**Work task:** Could you write out the lines starting with the line that contains "Locate an element on the screen. This" and going on through the line that contains "forward-button is located", swapping "screenshot" for "screen capture" and leaving everything else as it is?

**Supplied material:**
= Beginning of Section =
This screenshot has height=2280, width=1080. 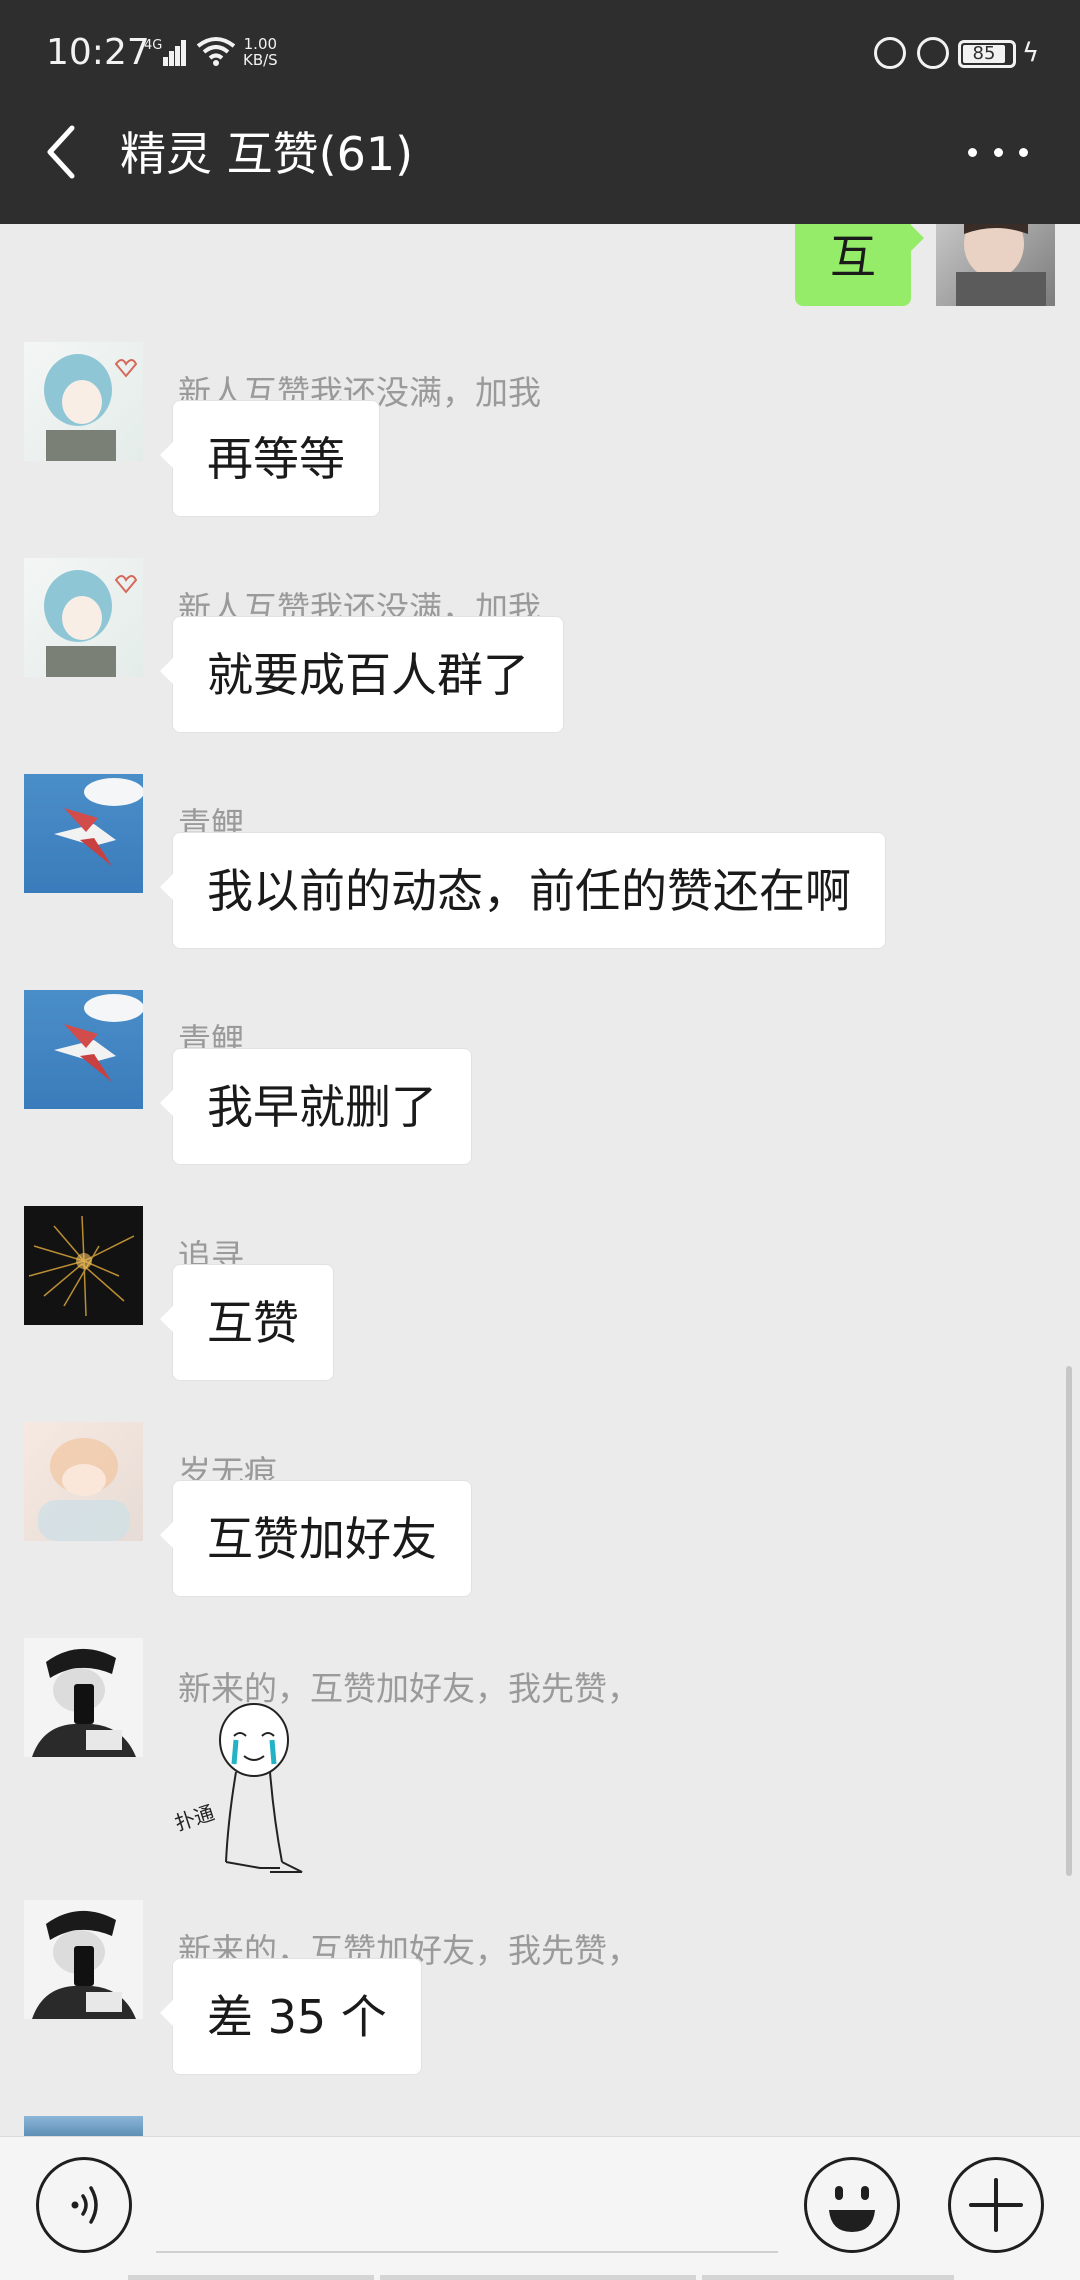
= End of Section =
= Beginning of Section =
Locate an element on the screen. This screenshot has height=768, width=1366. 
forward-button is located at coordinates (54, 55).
= End of Section =
= Beginning of Section =
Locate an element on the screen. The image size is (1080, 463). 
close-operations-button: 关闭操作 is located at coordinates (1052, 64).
= End of Section =
**Task response:**
Locate an element on the screen. This screen capture has height=768, width=1366. 
forward-button is located at coordinates (54, 55).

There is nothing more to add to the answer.